Vorrei però dire che quando ho visto per la prima volta i suoi lavori, mi sono tornati in mente degli acquerelli che avevo visto a Zurigo e poi nella loro sede più naturale, la casa museo di Montagnola a Lugano. Mi riferisco alle opere di Herman Hesse, si proprio lui l’autore di lingua tedesca del novecento più letto nel mondo, il quale ad un certo punto della sua vita ha capito che la parola non era più sufficiente a esprimere ciò che sentiva dentro e, pertanto, ha fatto ricorso alle immagini. Nei lavori di Hesse c’era un disegno più geometrico, un segno a volte quasi infantile, un maggior lavoro introspettivo, dato che si era avvicinato alla psicanalisi e alla spitualità orientale, ma garantisco che l’approccio al paesaggio e la modalità del colore, il passare con facilità dai toni freddi a quelli caldi, appaiono davvero molto simili.
Alcuni critici che si sono occupati di Piana e della sua pittura, hanno parlato di una tranquillità di fondo, di una serenità che gli deriverebbe dalla contemplazione delle cose più semplici, come per esempio quando dipinge le nature morte.
Io non sono del tutto d’accordo su questa interpretazione: sicuramente possiamo parlare di delicatezza, soprattutto nell’uso del colore, di eleganza formale, di un’armonia fluente e godibilissima, ma personalmernte credo che il suo dipingere sia frutto di un lavoro interiore sofferto, a volte lacerato e lacerante, che intinge il pennello nei colori del dubbio, la pittura di chi non ha certezze precostituite ma è sempre in posizione di ricerca, di chi non dipinge per sorprendere, per stupire, ma piuttosto per poter avere la possibilità di dialogare e confrontarsi.

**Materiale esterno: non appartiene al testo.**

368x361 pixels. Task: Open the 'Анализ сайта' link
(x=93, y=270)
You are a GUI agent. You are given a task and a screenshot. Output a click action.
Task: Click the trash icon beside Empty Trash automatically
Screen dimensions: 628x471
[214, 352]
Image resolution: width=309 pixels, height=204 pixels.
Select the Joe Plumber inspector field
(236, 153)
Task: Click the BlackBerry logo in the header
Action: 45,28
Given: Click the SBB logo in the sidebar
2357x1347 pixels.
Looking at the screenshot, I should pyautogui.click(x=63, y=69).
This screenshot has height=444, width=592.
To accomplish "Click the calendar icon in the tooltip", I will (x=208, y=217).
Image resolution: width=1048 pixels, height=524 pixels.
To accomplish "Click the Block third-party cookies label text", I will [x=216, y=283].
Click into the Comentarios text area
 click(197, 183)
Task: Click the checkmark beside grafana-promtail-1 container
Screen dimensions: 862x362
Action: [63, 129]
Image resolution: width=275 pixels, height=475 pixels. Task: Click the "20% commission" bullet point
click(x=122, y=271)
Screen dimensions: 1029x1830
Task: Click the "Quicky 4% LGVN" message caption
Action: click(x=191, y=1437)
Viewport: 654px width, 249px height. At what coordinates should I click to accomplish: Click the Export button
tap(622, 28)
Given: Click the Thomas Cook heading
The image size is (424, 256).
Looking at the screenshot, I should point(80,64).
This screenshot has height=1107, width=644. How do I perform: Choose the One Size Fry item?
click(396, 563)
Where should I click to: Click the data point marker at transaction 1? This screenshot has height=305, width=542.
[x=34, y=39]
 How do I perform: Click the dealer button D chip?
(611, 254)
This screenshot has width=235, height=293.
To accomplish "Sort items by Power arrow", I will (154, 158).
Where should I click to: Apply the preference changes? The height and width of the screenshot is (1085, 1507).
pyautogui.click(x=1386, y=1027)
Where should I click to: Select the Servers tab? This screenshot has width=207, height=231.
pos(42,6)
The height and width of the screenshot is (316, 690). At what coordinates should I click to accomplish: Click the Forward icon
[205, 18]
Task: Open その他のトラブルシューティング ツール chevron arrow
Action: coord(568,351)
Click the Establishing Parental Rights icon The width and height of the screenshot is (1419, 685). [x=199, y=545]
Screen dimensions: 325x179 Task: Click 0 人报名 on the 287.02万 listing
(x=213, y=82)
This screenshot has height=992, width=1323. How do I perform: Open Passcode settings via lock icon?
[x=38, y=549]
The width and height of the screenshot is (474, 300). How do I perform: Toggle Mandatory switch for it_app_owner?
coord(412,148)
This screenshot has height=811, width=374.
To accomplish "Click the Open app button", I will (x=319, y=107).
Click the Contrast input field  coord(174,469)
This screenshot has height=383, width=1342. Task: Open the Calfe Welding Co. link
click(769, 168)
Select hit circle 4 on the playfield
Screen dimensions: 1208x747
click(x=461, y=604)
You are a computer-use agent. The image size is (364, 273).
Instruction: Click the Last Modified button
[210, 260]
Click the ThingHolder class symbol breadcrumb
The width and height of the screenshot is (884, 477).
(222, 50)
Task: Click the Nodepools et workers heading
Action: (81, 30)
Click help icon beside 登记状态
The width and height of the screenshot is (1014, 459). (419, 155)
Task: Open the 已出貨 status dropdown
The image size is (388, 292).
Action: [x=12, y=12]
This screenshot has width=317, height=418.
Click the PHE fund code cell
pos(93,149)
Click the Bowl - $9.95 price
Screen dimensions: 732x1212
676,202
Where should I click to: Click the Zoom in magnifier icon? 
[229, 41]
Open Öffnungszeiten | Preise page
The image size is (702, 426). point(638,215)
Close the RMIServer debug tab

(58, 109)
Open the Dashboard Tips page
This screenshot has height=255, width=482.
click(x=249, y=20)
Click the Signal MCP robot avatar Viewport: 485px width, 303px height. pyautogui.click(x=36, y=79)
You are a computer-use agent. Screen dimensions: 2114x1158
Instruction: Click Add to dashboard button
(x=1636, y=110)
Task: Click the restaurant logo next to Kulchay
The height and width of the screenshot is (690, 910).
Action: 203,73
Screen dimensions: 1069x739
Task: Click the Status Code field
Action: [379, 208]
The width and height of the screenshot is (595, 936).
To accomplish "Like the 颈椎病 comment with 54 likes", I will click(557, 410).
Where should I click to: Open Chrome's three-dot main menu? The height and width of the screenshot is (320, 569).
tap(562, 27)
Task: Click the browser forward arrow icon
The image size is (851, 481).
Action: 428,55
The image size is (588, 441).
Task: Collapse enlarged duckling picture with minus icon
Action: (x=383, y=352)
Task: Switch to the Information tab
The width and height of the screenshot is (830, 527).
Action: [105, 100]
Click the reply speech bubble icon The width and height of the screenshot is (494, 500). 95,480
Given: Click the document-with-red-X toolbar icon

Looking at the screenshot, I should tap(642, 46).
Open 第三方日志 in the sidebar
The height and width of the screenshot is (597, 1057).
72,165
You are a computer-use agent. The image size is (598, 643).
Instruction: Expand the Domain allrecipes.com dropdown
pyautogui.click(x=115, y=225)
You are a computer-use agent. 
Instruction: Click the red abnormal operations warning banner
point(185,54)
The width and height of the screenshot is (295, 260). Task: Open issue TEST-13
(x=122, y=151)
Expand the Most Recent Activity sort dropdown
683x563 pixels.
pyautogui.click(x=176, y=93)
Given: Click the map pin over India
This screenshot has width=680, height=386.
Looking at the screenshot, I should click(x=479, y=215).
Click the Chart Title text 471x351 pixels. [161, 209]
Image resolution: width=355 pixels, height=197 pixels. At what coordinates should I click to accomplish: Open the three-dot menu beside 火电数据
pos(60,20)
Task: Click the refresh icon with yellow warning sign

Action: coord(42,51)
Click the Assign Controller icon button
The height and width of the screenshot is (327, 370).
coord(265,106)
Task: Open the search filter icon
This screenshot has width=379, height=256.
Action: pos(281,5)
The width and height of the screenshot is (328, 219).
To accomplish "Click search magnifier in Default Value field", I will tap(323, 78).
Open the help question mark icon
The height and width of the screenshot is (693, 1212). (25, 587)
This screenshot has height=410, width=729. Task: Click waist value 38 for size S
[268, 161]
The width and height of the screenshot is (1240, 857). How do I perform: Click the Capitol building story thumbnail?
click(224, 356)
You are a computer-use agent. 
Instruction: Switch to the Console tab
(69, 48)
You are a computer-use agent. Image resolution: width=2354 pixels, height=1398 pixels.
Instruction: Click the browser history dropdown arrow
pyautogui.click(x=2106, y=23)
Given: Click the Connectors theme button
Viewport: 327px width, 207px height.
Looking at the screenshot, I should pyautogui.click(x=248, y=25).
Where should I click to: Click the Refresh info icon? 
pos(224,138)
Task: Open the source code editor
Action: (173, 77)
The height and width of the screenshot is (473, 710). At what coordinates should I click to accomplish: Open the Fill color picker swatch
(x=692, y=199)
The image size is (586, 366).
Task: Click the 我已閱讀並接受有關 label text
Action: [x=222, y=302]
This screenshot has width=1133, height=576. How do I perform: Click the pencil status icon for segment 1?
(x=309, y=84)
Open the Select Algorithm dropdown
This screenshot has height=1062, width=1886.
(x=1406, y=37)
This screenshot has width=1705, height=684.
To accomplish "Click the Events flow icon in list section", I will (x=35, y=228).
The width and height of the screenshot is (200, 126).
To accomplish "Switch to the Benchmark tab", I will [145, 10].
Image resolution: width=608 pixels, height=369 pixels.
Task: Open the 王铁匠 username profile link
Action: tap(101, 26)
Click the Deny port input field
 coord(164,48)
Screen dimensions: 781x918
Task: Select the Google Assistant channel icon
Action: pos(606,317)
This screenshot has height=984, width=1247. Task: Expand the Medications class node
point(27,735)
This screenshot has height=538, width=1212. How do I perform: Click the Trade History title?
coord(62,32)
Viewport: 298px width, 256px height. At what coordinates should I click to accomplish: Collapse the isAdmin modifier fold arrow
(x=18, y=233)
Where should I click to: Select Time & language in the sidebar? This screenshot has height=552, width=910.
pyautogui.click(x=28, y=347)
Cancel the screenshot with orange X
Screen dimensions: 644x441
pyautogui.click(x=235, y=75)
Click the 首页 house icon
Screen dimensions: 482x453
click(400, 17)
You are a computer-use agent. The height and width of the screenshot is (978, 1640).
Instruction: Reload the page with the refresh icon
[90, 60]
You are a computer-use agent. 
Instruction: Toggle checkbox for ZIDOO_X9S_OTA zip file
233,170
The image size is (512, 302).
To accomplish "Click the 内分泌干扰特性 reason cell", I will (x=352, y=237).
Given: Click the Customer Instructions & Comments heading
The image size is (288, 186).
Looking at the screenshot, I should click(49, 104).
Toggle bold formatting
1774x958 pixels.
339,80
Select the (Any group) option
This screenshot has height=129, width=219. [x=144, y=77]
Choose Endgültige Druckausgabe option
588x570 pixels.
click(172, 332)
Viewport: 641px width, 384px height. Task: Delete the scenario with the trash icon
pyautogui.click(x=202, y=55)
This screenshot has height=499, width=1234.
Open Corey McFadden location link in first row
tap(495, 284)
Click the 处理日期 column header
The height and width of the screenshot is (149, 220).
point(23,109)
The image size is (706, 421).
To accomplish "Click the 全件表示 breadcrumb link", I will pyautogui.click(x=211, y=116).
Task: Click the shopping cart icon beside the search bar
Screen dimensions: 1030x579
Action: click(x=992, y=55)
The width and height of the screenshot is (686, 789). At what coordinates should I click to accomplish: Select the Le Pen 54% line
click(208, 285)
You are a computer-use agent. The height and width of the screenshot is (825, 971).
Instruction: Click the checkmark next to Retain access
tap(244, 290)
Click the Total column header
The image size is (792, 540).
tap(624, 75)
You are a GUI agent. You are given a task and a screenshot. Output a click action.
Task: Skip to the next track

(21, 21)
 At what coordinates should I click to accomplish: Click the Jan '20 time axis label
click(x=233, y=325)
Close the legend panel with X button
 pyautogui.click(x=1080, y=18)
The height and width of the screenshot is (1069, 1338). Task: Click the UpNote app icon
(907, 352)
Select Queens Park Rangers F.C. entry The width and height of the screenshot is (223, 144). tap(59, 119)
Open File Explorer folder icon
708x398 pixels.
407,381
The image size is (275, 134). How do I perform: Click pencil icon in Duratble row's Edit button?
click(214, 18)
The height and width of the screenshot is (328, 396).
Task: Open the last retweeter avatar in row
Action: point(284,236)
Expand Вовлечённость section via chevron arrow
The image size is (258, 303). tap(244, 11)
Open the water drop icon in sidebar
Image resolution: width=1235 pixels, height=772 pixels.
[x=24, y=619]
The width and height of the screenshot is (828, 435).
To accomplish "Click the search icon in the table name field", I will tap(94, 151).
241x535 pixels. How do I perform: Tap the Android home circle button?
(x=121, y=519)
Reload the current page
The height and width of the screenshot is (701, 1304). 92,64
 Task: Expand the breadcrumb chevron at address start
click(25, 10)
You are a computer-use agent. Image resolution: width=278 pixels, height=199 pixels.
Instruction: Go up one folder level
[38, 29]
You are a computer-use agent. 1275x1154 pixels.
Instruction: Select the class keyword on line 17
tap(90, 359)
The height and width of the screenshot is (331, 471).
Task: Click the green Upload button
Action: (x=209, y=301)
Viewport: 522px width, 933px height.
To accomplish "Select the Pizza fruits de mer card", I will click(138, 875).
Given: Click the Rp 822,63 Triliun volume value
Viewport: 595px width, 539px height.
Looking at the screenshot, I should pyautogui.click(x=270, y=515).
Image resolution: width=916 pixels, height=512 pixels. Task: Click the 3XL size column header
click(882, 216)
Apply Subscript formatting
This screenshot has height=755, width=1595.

Avevo iniziato con una citazione letteraria e con una citazione letteraria voglio terminare per dire che questi luoghi, questi paesaggi fangosi, queste terre amate nel profondo, sono anche le terre, i luoghi, le colline partigiane, di un altro suo illustre conterraneo, Beppe Fenoglio, che lui da qualche tempo sta rivisitando, scoprendone e portando in luce aspetti sempre nuovi.
Pavese diceva che non c’è nulla di più triste dell’alba di un giorno in cui nulla accadrà. Io credo che per noi oggi, il solo fatto di essere stati qui a visitare questa mostra e a educarci al bello, contemplandolo nei suoi lavori, sia qualcosa che davvero ci possa far sentire assolutamente appagati.